De qui la manifestation prévue pour le jeudi 25 septembre va-t-elle être l’évènement ? De citoyens mobilisés plus ou moins spontanément à travers les réseaux sociaux, mais sans un leadership politique clairement identifié comme lors de la plupart des précédentes crises à Madagascar (Andriamanjato, Voaibe et Zafy en 1991, Ravalomanana en 2002, Rajoelina en 2009, les 73 députés en 2018) ? Ou bien d’une opposition qui y voit une opportunité d’obtenir enfin le soutien d’une masse critique, car elle n’est jamais arrivée à déstabiliser les manœuvres anti-démocratiques d’Andry Rajoelina depuis 2009 ? Quoiqu’il en soit, le mode de fonctionnement de la Génération Z semble faire ses preuves, comme au Népal ou lors des Printemps arabes. Symbole : la multiplication virale du symbole malgachisé de la lutte au Népal (photo).
Nul ne conteste qu’il est nécessaire de remonter les bretelles à un régime dont l’arrogance et le sentiment d’impunité sont allés crescendo ces dernières années. La manifestation de jeudi prochain est donc tout à fait légitime, même si l’habituel manège de juridisme du préfet de police d’Antananarivo n’en fera pas une manifestation légale. Mais sincèrement, quelle est la crédibilité d’un régime qui puise ses racines dans un coup d’État et dans des violations quotidiennes de l’État de Droit, à appeler au respect de la Loi ?

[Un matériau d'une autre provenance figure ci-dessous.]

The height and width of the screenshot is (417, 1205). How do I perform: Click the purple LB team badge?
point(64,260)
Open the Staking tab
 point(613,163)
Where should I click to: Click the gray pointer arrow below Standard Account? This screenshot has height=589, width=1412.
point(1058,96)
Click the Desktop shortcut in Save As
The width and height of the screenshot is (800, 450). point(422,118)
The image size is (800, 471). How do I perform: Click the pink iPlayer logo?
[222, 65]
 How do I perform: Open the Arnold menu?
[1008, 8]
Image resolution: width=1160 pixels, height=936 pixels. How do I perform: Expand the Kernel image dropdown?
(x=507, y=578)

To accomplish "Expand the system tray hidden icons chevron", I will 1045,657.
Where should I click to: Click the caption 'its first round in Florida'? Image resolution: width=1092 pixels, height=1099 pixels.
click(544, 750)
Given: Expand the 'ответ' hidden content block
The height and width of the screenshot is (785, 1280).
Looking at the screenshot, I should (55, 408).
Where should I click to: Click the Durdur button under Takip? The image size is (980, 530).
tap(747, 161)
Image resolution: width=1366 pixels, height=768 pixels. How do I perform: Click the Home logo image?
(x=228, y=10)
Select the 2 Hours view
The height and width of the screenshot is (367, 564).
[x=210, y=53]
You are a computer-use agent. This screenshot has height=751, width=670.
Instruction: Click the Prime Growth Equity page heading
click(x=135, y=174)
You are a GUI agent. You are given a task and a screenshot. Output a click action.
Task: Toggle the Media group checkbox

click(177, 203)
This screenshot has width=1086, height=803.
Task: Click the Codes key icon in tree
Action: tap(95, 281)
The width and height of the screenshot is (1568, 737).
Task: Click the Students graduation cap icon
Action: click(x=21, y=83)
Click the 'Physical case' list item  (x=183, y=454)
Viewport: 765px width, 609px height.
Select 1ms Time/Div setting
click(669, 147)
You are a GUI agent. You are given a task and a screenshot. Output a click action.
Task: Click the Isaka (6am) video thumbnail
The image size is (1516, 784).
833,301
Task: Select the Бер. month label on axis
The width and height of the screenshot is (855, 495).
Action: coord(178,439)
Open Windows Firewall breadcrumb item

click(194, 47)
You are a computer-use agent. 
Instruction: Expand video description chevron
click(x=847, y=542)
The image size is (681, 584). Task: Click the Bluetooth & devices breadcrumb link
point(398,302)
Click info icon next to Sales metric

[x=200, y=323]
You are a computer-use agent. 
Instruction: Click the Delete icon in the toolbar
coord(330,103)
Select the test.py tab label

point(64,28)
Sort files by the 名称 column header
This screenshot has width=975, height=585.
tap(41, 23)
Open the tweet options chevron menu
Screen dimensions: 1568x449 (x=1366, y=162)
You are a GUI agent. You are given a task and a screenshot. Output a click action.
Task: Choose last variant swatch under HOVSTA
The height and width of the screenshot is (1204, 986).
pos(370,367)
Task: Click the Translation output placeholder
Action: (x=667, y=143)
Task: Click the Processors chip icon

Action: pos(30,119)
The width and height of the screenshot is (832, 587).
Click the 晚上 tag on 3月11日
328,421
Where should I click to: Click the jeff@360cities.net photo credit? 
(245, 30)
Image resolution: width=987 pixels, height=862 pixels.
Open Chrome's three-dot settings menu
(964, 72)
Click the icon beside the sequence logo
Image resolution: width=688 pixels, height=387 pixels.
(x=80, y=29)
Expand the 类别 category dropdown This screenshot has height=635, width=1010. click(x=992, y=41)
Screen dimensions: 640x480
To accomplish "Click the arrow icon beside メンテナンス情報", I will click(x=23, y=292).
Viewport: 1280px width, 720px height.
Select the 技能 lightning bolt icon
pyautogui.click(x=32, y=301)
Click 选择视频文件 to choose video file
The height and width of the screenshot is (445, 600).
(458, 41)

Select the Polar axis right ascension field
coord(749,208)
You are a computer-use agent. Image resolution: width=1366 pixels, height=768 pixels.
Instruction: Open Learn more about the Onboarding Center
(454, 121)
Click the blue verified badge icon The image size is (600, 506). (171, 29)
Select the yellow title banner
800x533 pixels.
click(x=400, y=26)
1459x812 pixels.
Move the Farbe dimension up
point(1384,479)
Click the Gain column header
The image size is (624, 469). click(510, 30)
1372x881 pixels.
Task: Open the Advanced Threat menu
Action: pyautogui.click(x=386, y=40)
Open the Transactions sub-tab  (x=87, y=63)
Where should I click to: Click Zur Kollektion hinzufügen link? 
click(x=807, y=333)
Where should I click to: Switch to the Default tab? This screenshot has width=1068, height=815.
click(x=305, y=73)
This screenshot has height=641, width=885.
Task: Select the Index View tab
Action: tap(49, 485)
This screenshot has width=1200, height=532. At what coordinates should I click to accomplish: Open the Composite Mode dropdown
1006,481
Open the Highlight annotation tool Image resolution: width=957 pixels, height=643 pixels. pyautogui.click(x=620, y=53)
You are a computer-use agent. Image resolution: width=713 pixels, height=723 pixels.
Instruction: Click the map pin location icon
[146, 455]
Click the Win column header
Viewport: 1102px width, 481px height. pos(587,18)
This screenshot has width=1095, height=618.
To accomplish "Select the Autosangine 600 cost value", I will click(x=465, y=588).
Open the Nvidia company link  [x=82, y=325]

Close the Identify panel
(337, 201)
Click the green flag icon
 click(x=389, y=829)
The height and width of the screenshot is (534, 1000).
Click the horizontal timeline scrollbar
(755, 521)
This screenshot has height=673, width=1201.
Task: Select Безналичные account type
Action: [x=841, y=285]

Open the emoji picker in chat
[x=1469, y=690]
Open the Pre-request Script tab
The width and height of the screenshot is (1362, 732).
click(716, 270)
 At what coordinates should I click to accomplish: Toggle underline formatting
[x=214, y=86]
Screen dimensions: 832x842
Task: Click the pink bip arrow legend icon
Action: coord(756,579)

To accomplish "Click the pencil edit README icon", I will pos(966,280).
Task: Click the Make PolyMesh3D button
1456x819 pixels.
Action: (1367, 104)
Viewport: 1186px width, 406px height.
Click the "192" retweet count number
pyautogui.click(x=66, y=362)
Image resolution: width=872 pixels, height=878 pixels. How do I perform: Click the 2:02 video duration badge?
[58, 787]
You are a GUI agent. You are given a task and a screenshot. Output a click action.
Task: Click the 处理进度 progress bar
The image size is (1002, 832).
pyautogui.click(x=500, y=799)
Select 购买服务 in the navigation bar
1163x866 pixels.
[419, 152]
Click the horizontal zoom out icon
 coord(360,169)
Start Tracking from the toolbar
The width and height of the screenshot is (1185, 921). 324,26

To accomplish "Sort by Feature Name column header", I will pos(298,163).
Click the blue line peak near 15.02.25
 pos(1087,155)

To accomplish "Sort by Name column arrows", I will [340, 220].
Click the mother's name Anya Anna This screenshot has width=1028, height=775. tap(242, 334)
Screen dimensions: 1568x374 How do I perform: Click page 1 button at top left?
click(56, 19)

Cela étant dit, il est inquiétant et regrettable que la seule option qui apparaisse possible aux citoyens est l’appel à la violence, inspiré par ce qui s’est passé au Népal il y a quelques semaines. Certaines pages Facebook partagent les adresses des domiciles de membres du régime à cibler, et des publications expliquent comment fabriquer des cocktails Molotov ou limiter les effets du gaz lacrymogène. Face à l’action des dérives autocratiques, il ne faut pas s’étonner des réactions en conséquence.
Une journée multi-tests
La journée du jeudi 25 septembre va doc être un test pour de nombreuses entités. Un test pour le pouvoir qui va une fois encore devoir vérifier si sa méthode de répression brutale des manifestations est toujours efficace. Un test pour les forces armées pour vérifier si la discipline est encore suffisamment solide pour que les ordres soient respectés. Un test pour l’opposition qui va voir si elle est enfin capable de mobiliser une masse critique et suffisamment courageuse pour casser les barrages. Un test pour les citoyens qui vont savoir s’ils auront le courage de mettre à exécution les envolées lyriques sur Facebook. Un test pour ceux qui voudraient évaluer le potentiel à Madagascar de la cyber-démocratie, l’effet des réseaux sociaux numériques sur la démocratie.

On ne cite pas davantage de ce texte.